It can be really hard to explain your life to someone who isn’t living it. You can find yourself trying to justify things that really you have no need to justify, the conversation can just veer that way. Maybe their face is taking on a quizzical expression, or they’re asking questions that show you they really don’t understand.
It’s even harder when you’re living even slightly out of the mainstream. Take screens for example. Oh the noise around screens and how they’re destroying our children’s brains, halting their development and turning them into monsters. What do we think we’re doing not putting any restrictions in place? Why do we let them have screens at mealtimes or when we’re out and about? We can explain until we’re blue in the face about how screens help our children regulate and how it’s necessary for them to escape into a screen when the outside world gets too overwhelming for them. But still it’s hard to not feel judgement, not to question “are we bad parents?” for allowing this. Even though we know we have to do what’s right for our children and ignore what others think, it’s hard.
Then “picky eating”. Our kids would live on sandwiches and fruit if they could. There is a rotation of 2-3 meals we go through that they (or at least 2 out of the 3 of them) will reliably eat. Even then, sometimes they might not eat anything. We’ve tried to introduce new food but either we will get screamed at or it gets thrown on the floor. This is fairly expected for babies and toddlers but when it’s your older-than-preschooler age children, it becomes less so. So I’m grateful for your suggestions of tofu or peas and sweetcorn to get protein into our children. Problem is, they won’t eat them. And when we see parents on social media bemoaning having picky eaters but being able to serve them chicken or spag bol… Well that’s when you realise you’re not only not in the same race, you’re not even on the same field.
Over the next few weeks we have a number of assessments and appointments for the twins so we can figure out how best to support them when they start school. We’ve decided to send them to school in a different town because it is smaller and more nurturing. Like my counsellor said in one of our sessions “it’s not as simple as just sending them to the school down the road!” It’s not. We already know our girls wouldn’t cope there. Now, we are not sure what the assessments are going to conclude, if anything at all and I’m not sure how I’m going to feel whatever the outcome is. It may be a case of “wait and see”, where we’ll wait until they’re older to see if these current struggles are an age and stage thing or a neurodivergence. Or we may get diagnoses. Time will tell.
We’re living our life as if we have 3 ND kids as that’s what it currently feels like. So our life inevitably will look different to yours or to other families you know. I hope that by giving you glimpses into our life you will be able to view other families that do things differently to yours, or to your expectations, with more compassion and grace.

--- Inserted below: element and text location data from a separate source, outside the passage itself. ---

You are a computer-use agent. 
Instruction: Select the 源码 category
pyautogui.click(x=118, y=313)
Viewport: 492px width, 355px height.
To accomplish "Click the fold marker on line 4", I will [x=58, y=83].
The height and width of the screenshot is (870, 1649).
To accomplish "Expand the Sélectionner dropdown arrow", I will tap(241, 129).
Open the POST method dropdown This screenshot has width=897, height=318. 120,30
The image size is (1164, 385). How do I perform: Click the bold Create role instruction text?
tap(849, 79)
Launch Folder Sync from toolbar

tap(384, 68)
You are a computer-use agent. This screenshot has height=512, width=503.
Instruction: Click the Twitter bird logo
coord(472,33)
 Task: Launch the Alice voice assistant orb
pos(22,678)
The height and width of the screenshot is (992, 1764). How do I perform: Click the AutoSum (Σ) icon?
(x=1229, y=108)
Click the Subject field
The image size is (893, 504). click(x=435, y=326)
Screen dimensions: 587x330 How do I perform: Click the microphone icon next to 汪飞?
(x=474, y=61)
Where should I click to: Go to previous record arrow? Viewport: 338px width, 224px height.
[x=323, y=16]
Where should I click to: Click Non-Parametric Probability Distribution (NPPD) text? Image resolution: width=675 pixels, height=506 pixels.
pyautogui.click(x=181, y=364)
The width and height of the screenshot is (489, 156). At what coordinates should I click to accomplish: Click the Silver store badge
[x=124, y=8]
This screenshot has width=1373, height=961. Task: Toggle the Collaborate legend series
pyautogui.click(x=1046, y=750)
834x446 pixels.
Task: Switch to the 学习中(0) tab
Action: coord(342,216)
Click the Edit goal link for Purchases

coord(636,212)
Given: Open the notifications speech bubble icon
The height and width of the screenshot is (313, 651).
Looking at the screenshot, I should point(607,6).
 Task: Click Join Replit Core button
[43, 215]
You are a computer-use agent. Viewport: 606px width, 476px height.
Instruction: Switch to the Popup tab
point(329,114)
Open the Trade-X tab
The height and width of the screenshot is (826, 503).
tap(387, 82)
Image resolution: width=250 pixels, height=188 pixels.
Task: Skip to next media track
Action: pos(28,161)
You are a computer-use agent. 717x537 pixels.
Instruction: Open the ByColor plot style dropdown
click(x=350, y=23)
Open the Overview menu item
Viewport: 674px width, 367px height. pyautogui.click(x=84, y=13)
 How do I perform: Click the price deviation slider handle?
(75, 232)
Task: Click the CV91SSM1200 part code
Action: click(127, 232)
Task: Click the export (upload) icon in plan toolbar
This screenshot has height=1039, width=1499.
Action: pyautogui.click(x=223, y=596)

It’s not the life I imagined when we first talked about having children. Every now and then I need to kick myself in the butt to snap me out of self pity or “what could have been”. It’s pointless, fruitless and dismisses the beauty of the life we have. I try to remind myself that some families face hardships beyond what we could imagine. That doesn’t diminish our struggles but it helps put things in perspective.
A poem that reflects this tension of living a life you didn’t expect to is “Welcome to Holland” by Emily Perl Kingsley. I’ve posted it below.
I hope you have the courage and support to live your life how you need to and want to. This world can be so noisy and heavy with assumptions and expectations. But this is your “one wild and precious life” as Mary Oliver says. So live it.